The full listing, returned exactly and free of pictures, is the expected answer.

# # # # # # #

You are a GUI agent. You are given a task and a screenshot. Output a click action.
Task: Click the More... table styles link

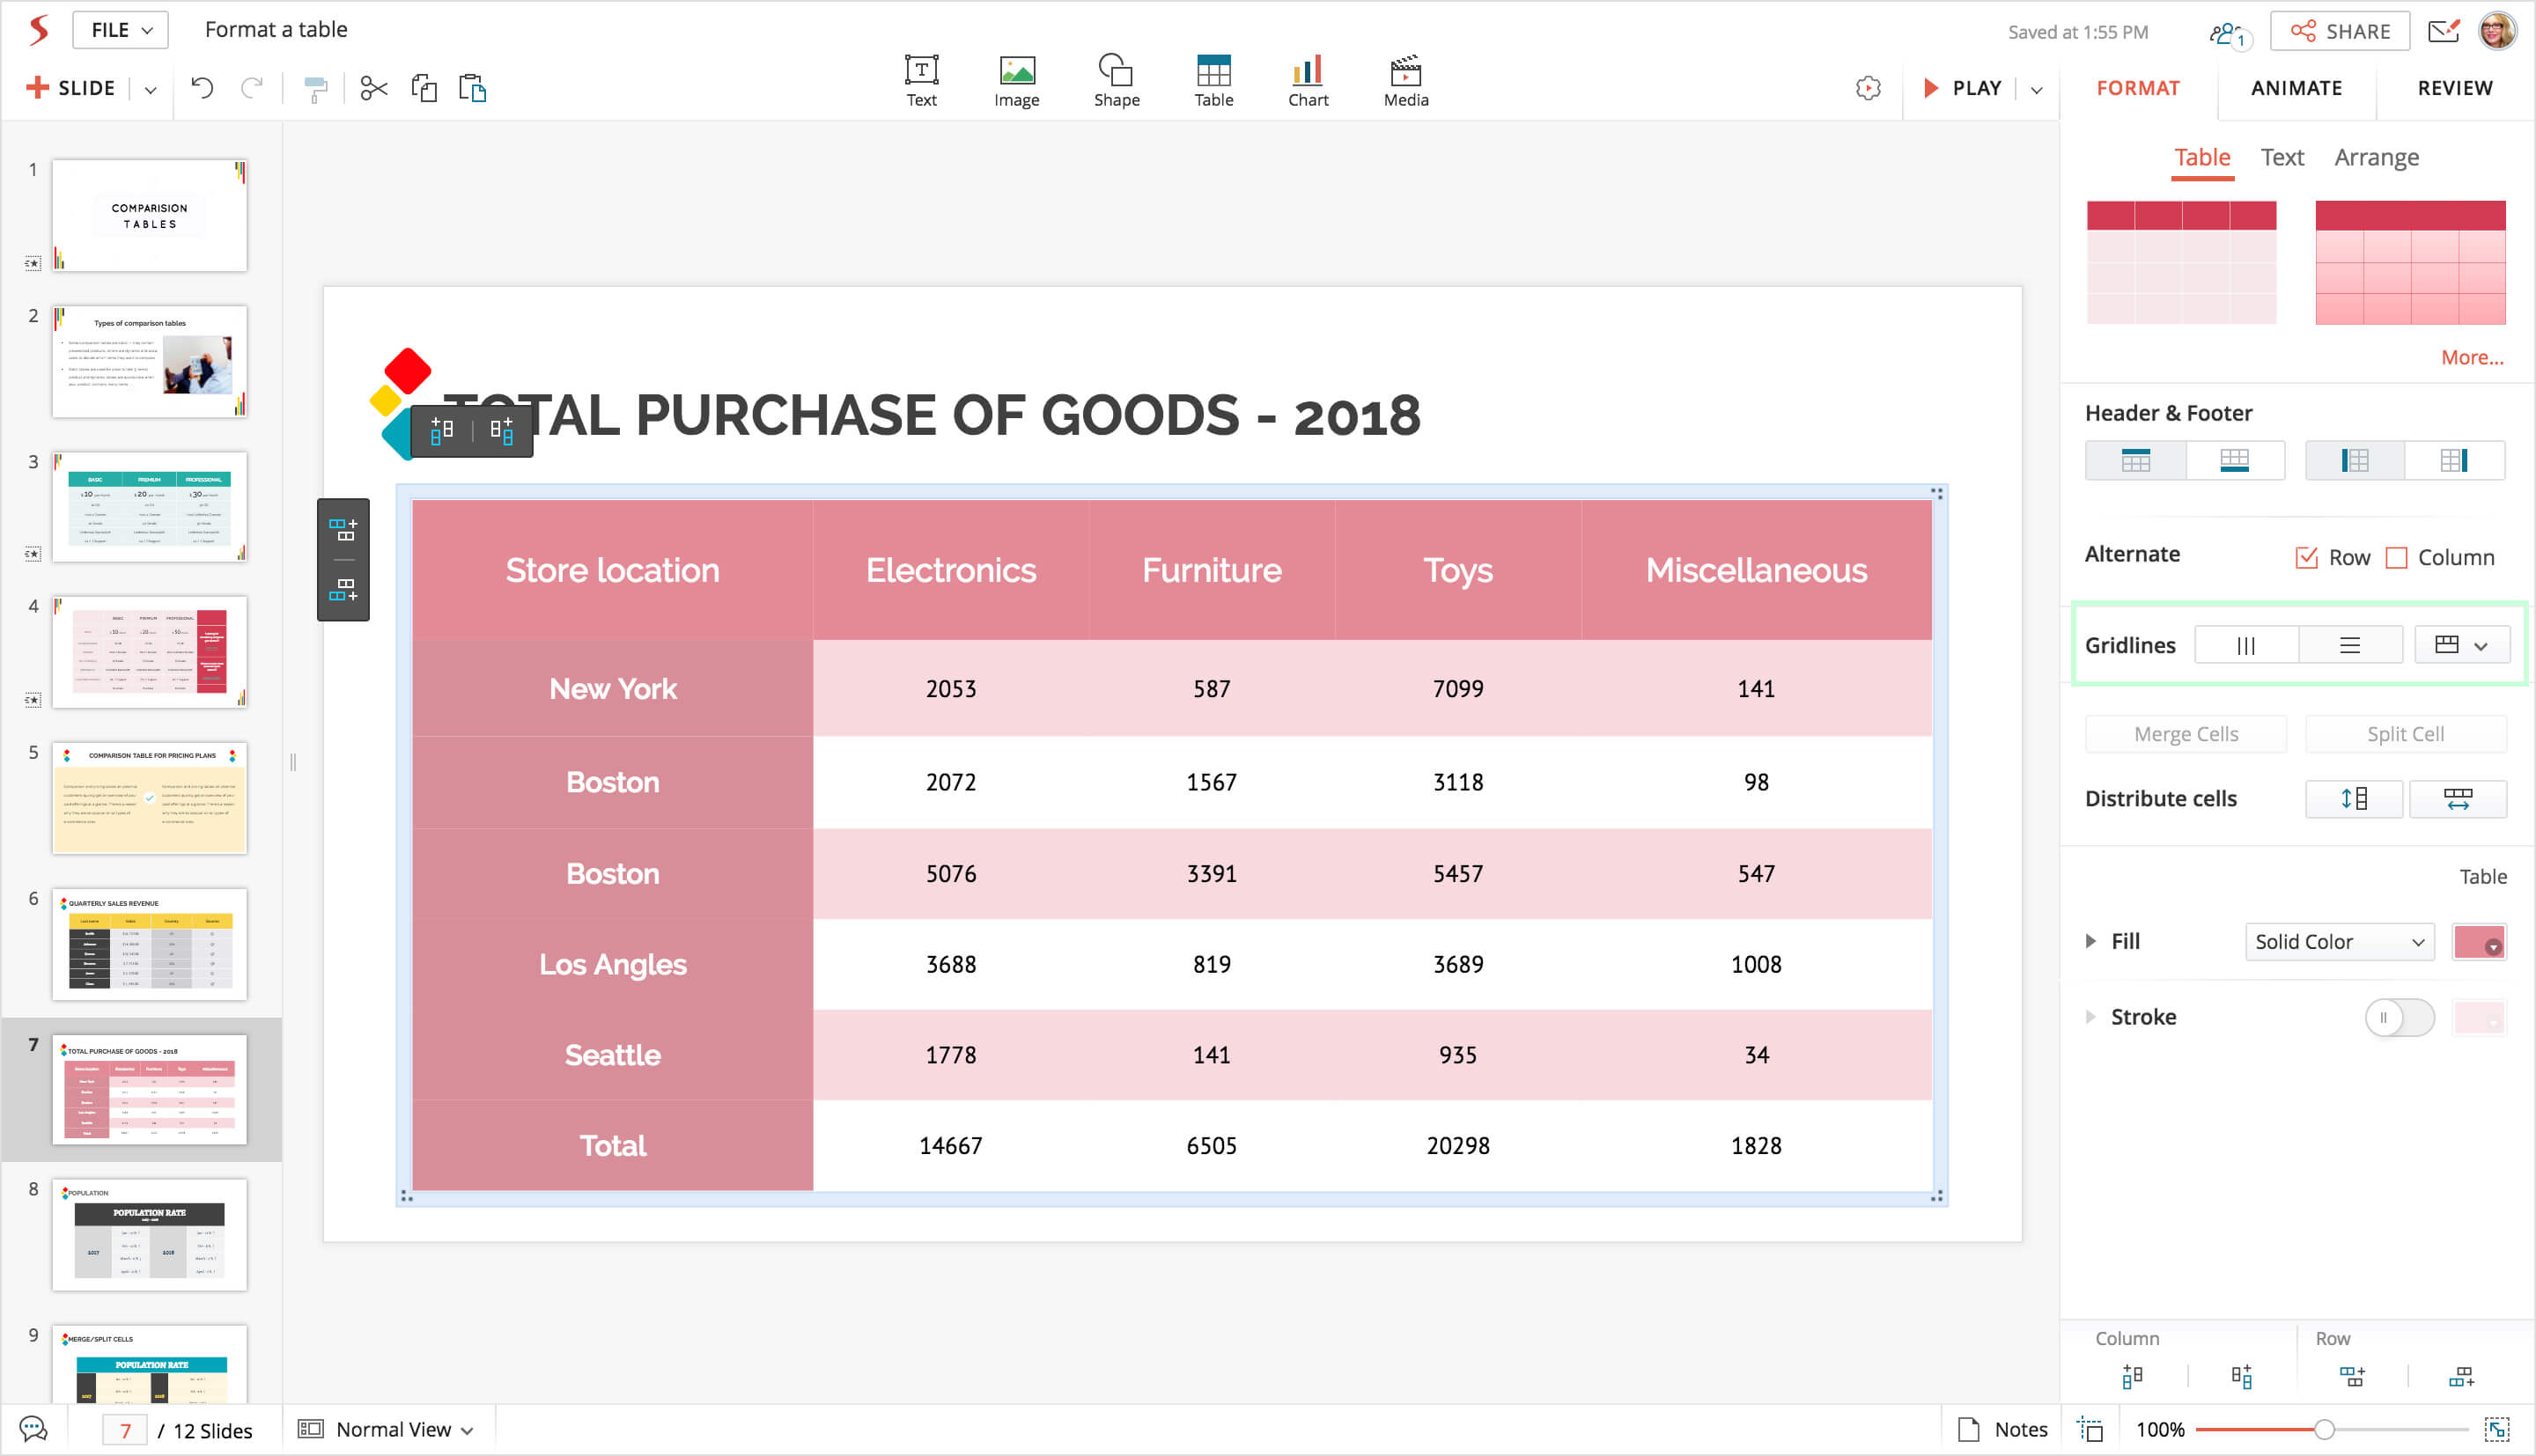pos(2471,357)
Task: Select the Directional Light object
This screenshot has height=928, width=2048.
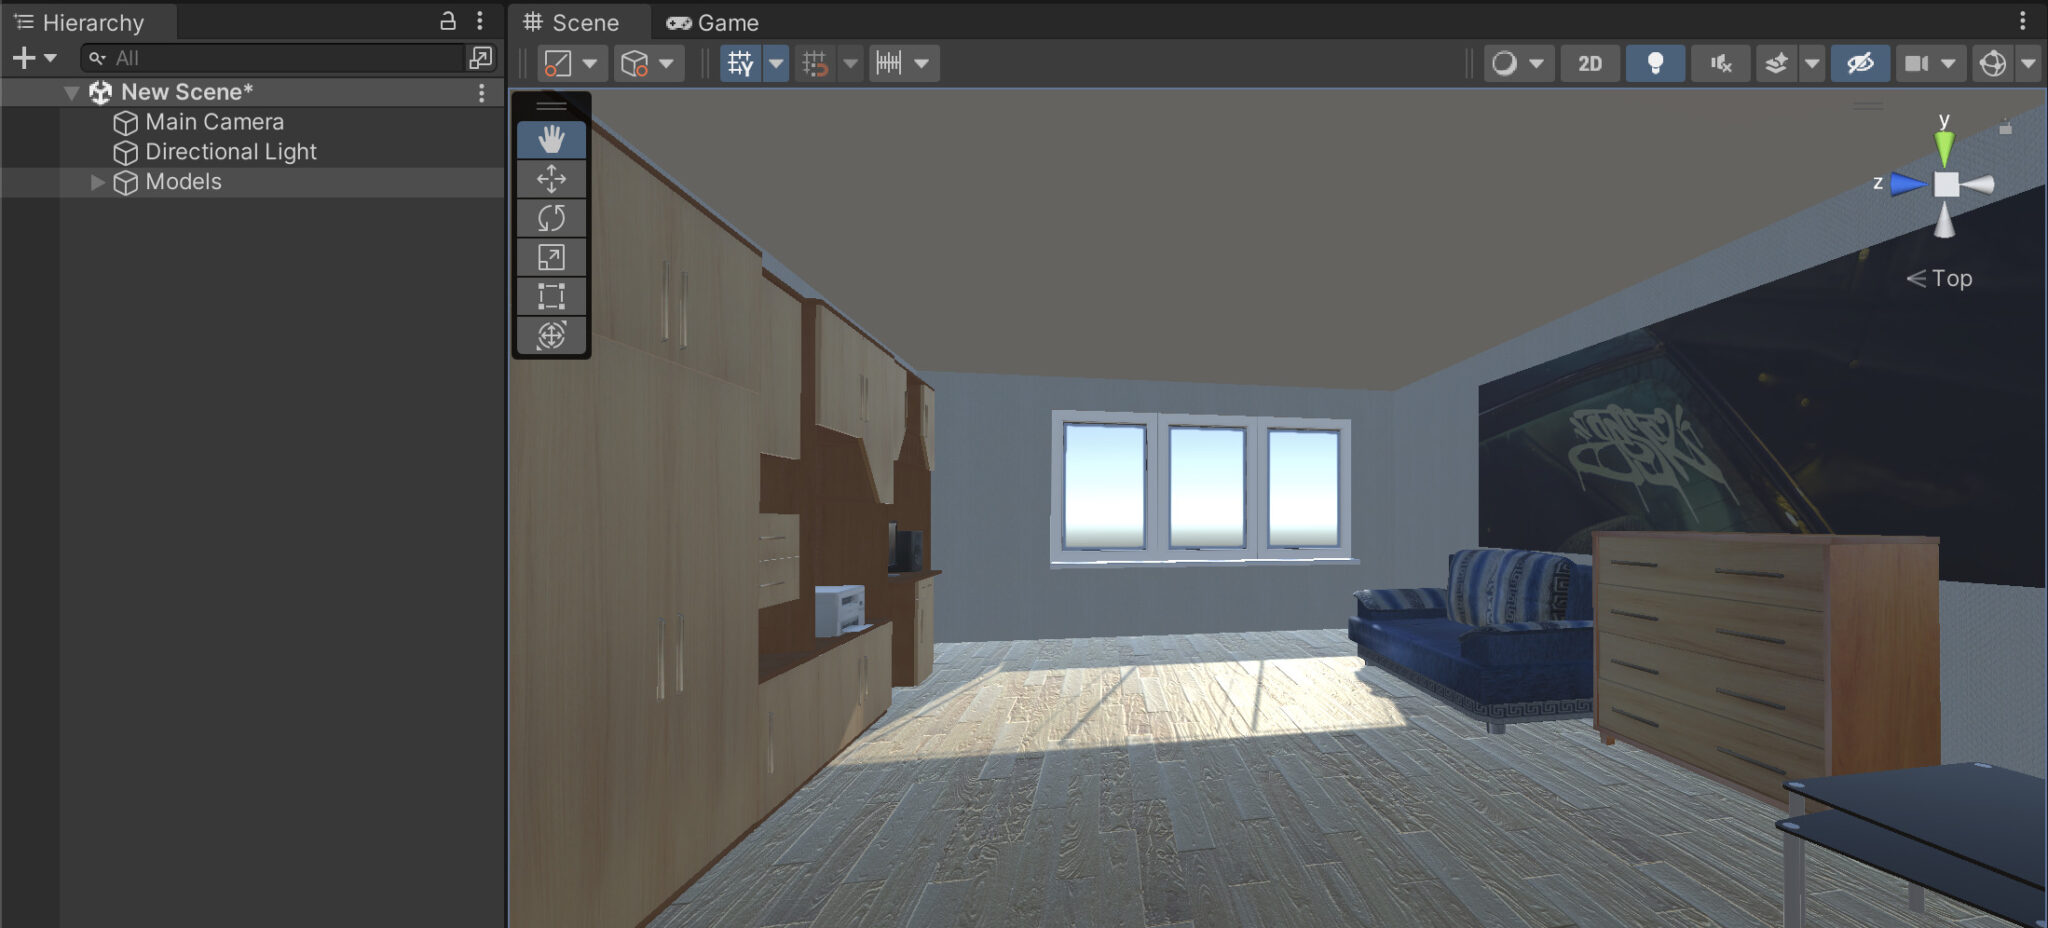Action: tap(231, 151)
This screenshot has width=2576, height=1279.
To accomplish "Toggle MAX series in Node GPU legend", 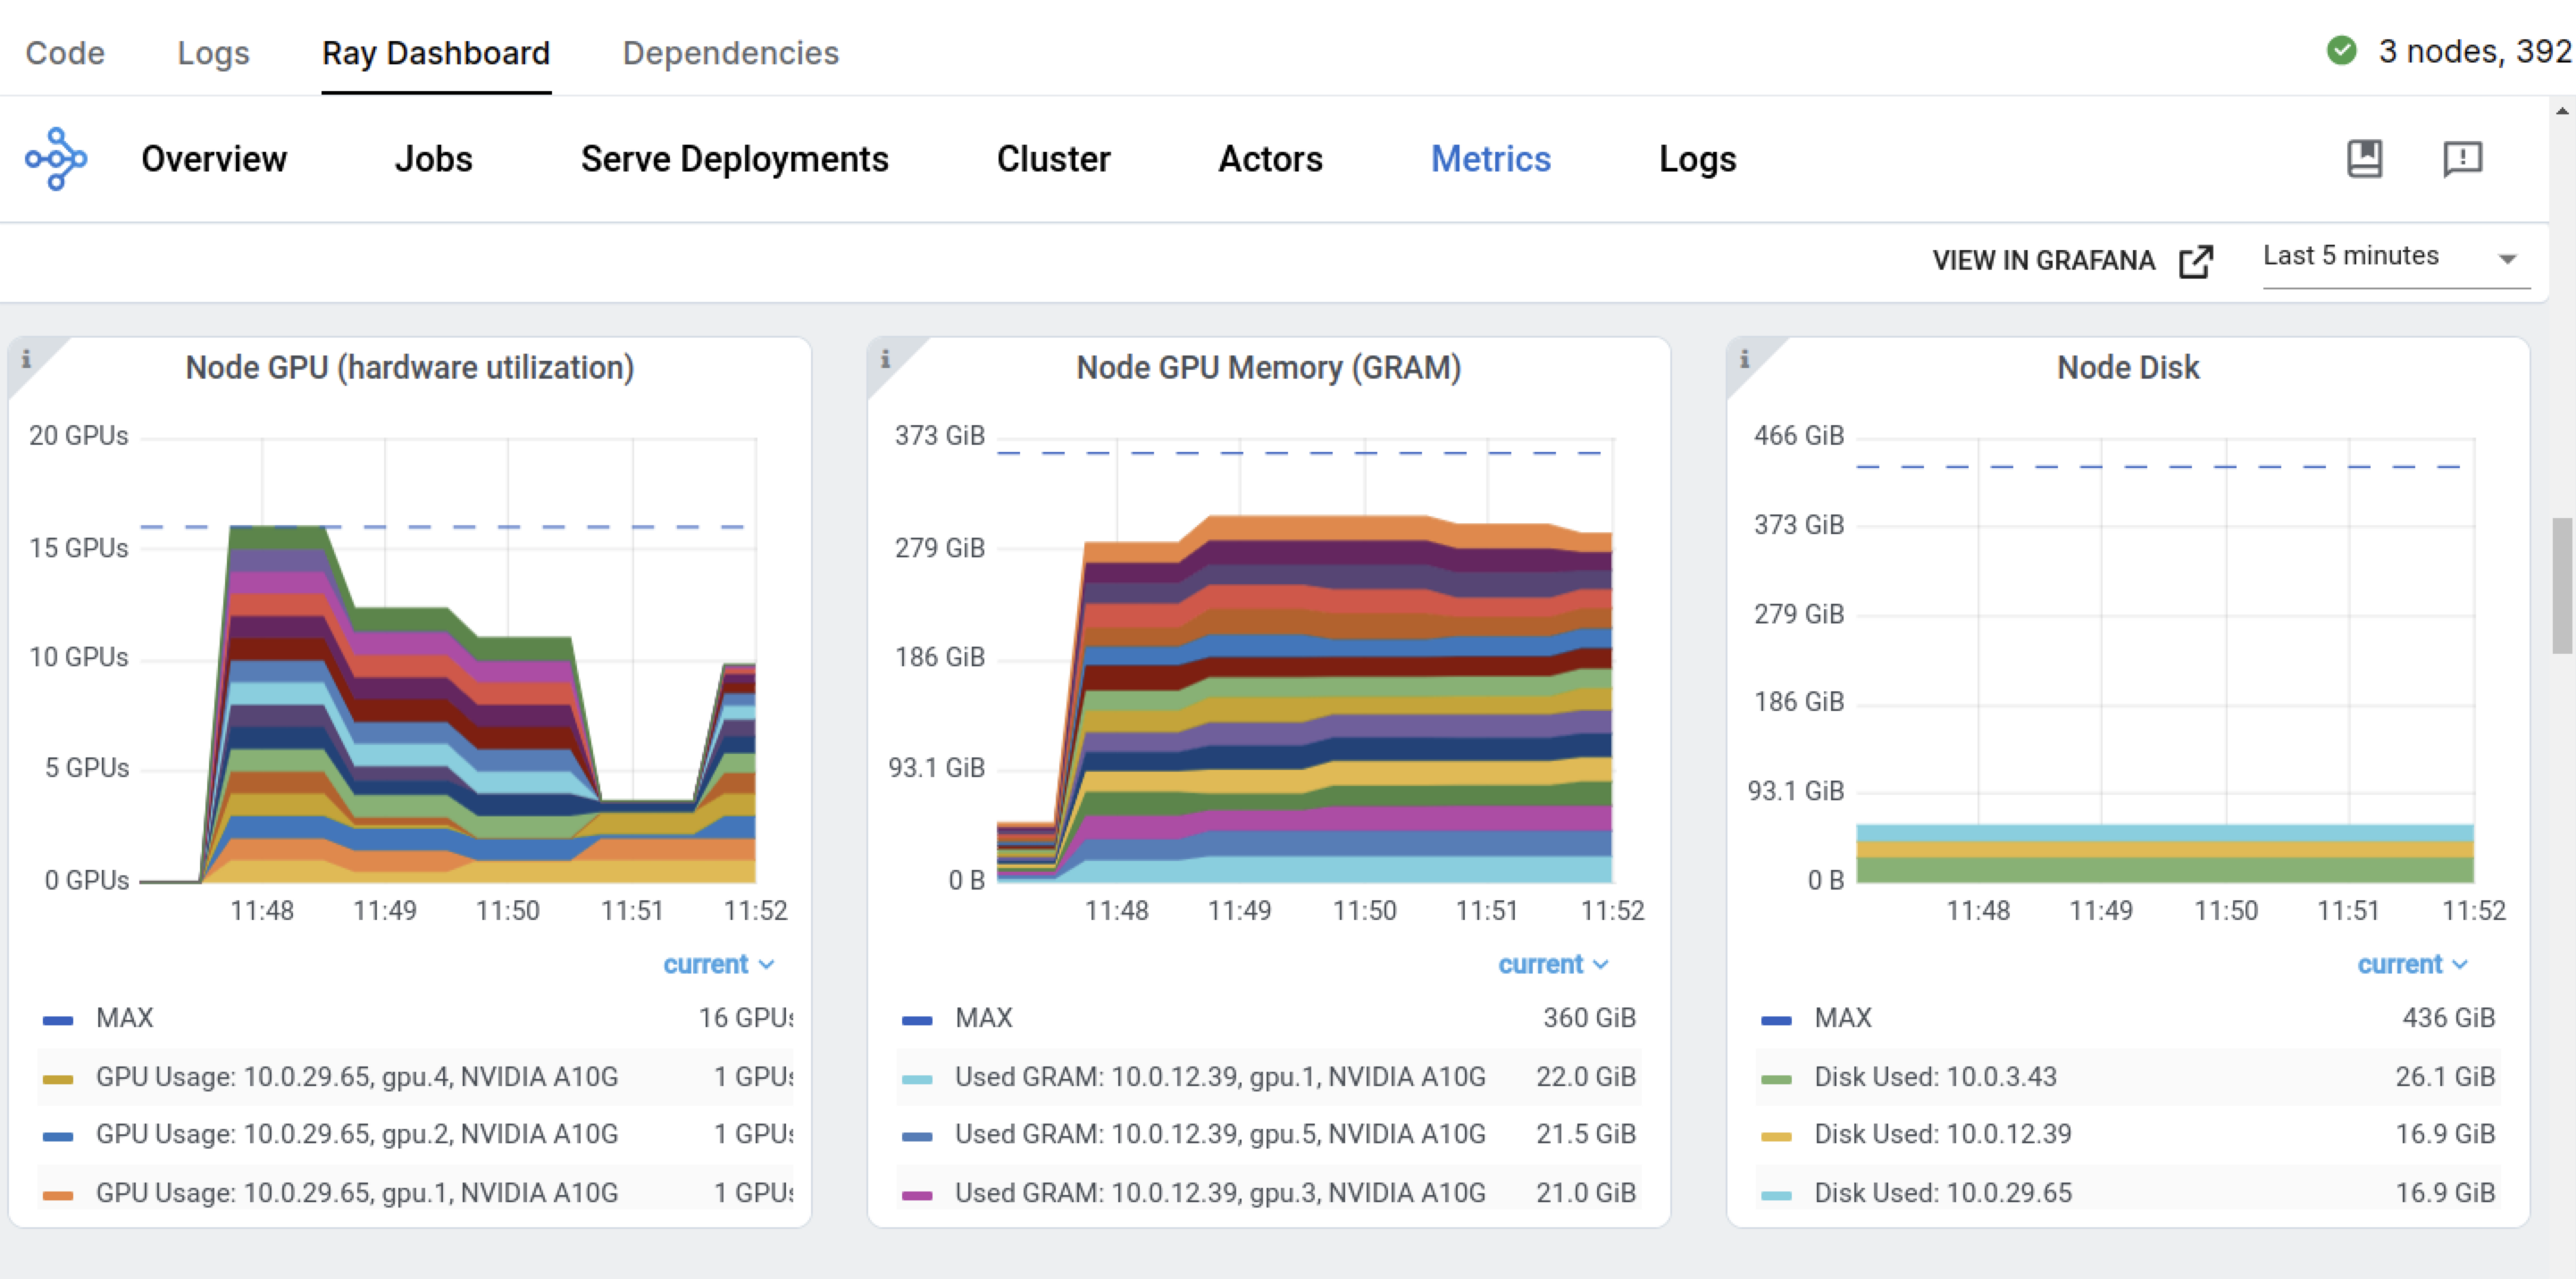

# # # # # # #

== TASK OUTPUT ==
You are a GUI agent. You are given a task and a screenshot. Output a click action.
Task: Click the More... table styles link

pos(2471,357)
Task: Select the Directional Light object
This screenshot has height=928, width=2048.
Action: tap(231, 151)
This screenshot has width=2576, height=1279.
To accomplish "Toggle MAX series in Node GPU legend", 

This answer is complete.